28. In the present case, the clause/pre arbitral mechanism contemplates mutual consultation followed by conciliation. As noticed in Abhi Engg.[5] and 2009 SCC OnLine Del 4355 Oasis Projects[9], conciliation is a voluntary process and once a party has opted out of conciliation, it cannot be said that the said party cannot take recourse to dispute resolution through arbitration.
29. In the notice invoking arbitration dated 08.11.2022, it has been mentioned that the claim amount in respect of which the disputes are sought to be raised is to the tune of Rs. 21.28 crores. As such, it is below the ceiling amount of Rs. 25 crores referred to in Clause 7.3.[1] of the GCC.
30. In the circumstances, Mr. Justice (Retd.) A.M. Khanwilkar, Former Judge, Supreme Court of India (Mob. No. 9967437111) is appointed as the Sole Arbitrator to adjudicate the disputes between the parties.
31. The appointment of the arbitrator is based on a prima facie examination of the matter. In terms of the judgment of the Supreme Court in Vidya Drolia v. Durga Trading Corpn.12, it shall be open for the respondent to raise objections as to jurisdiction and/or arbitrability/maintainability of the claims before the learned Sole Arbitrator which shall be adjudicated by the learned Sole Arbitrator on their merits, in accordance with law.

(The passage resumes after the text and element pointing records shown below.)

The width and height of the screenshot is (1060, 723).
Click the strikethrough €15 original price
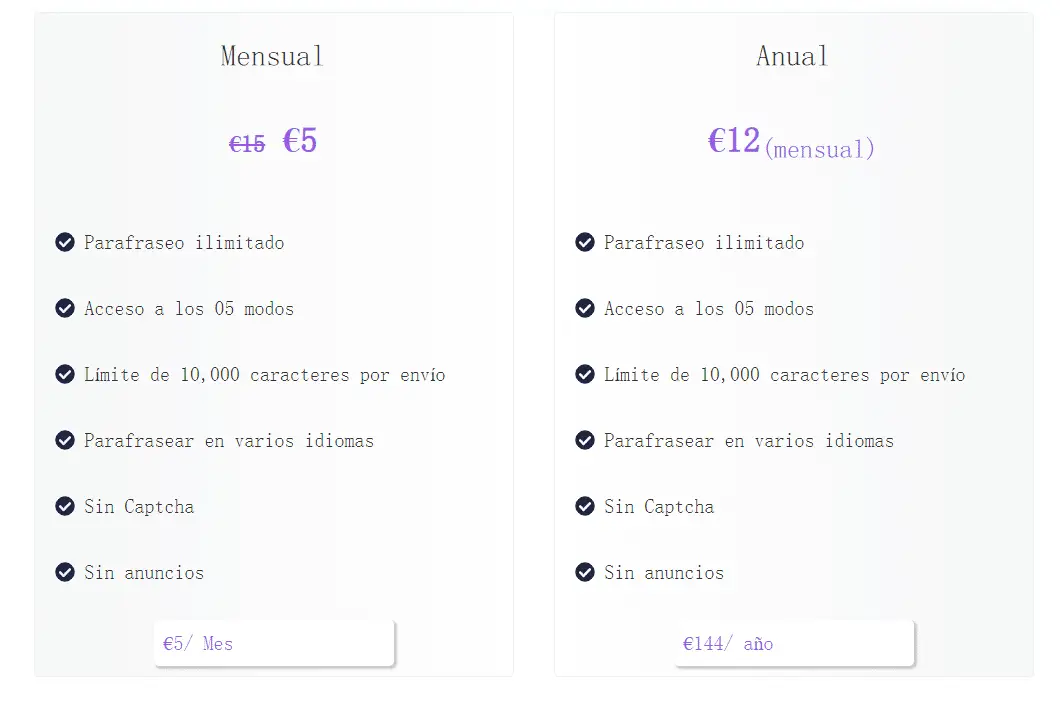tap(247, 144)
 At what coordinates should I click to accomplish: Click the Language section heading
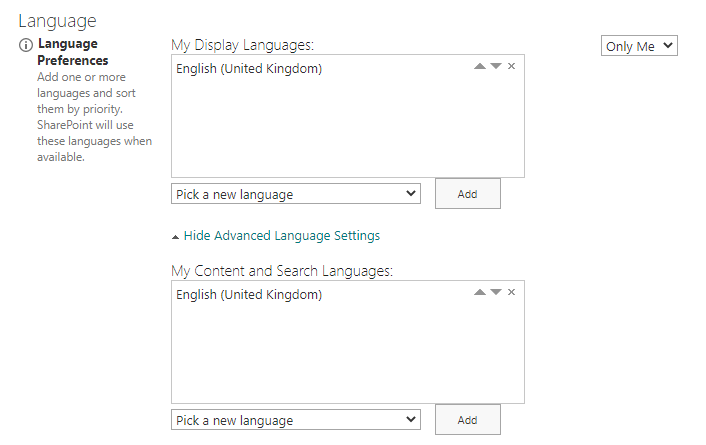(57, 20)
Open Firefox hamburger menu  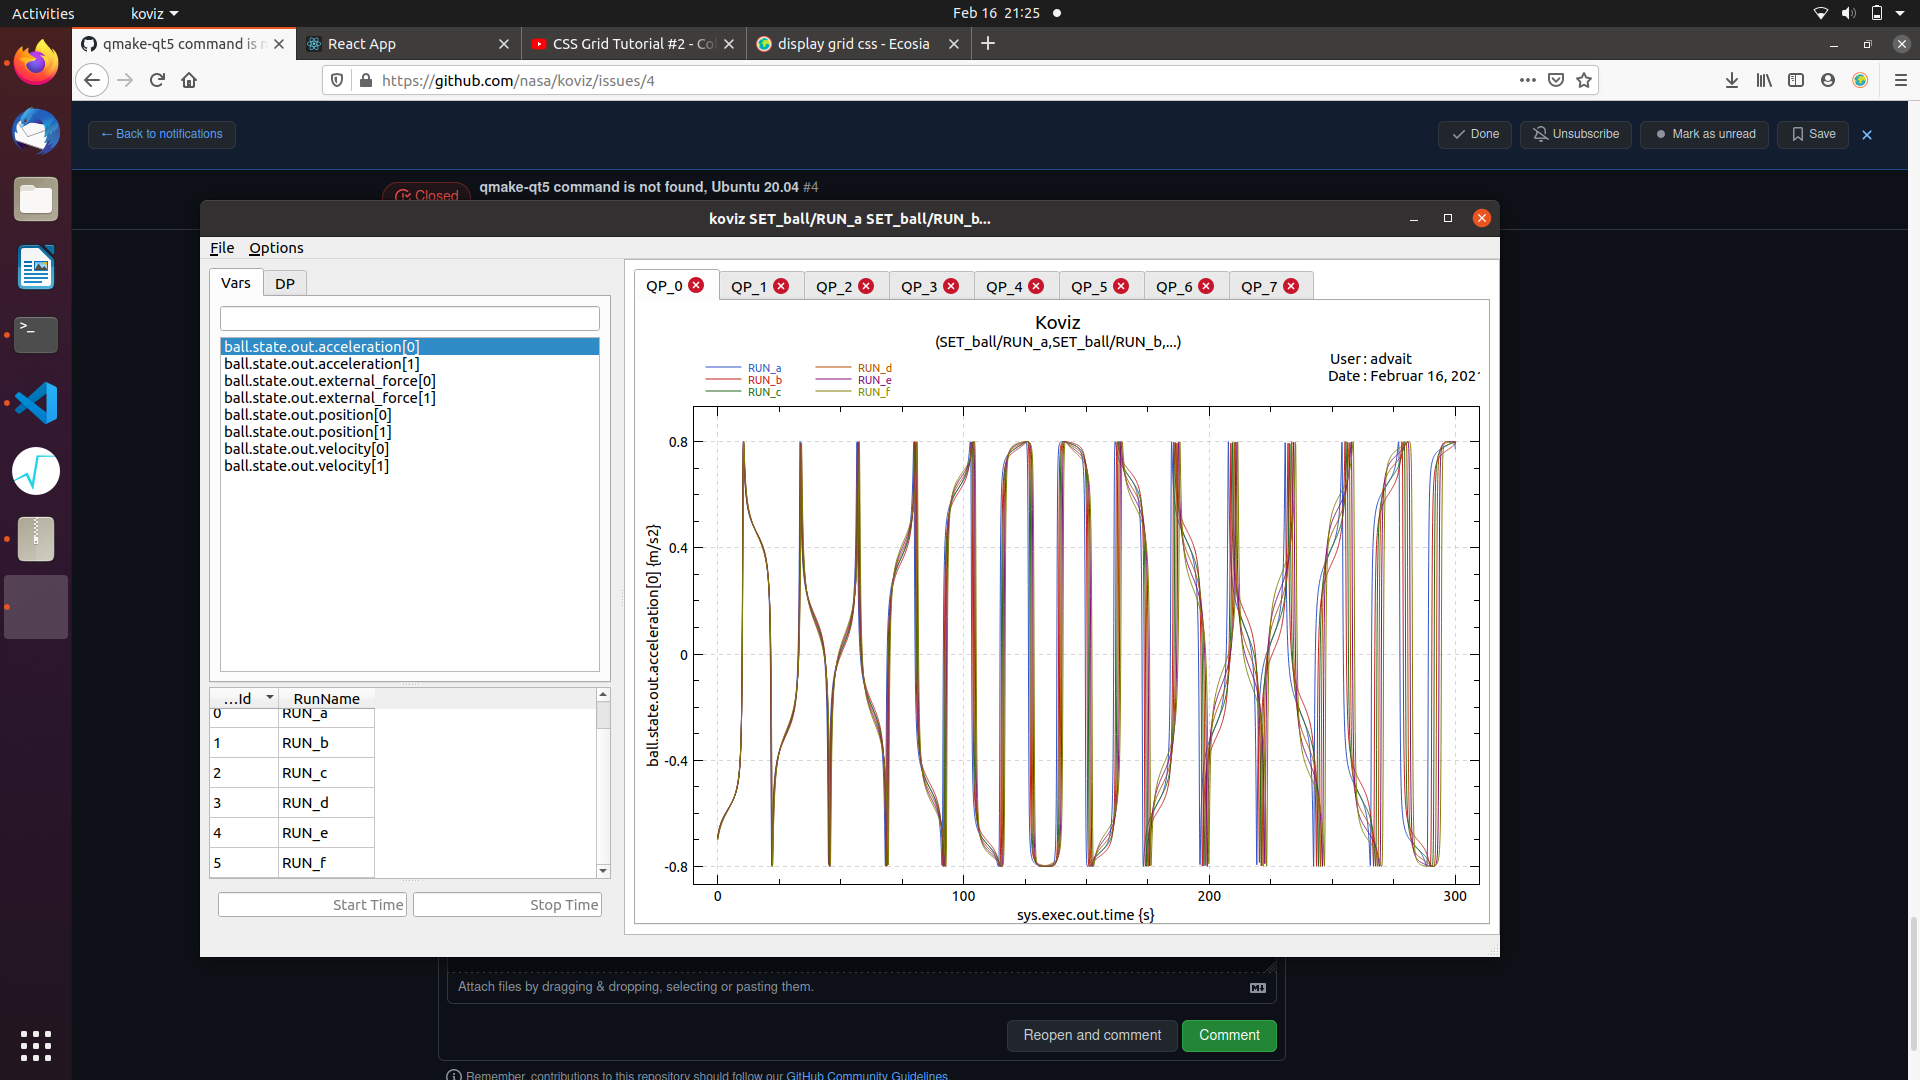click(1900, 80)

32. The learned Sole Arbitrator may proceed with the arbitration proceedings subject to furnishing to the parties requisite disclosures as required under Section 12 of the Act. The fees payable to the Sole Arbitrator shall be in terms of the stipulations contained in the arbitration agreement between the parties or as may otherwise agreed to between the parties and the learned Sole Arbitrator.
33. All rights and contentions of the parties in relation to the claims/counter-claims are kept open, to be decided by the learned Sole Arbitrator on their merits, in accordance with law.
34. Needless to say, nothing in this order shall be construed as an expression of opinion of this court on the merits of the case.
35. The present petition stands disposed of in the above terms.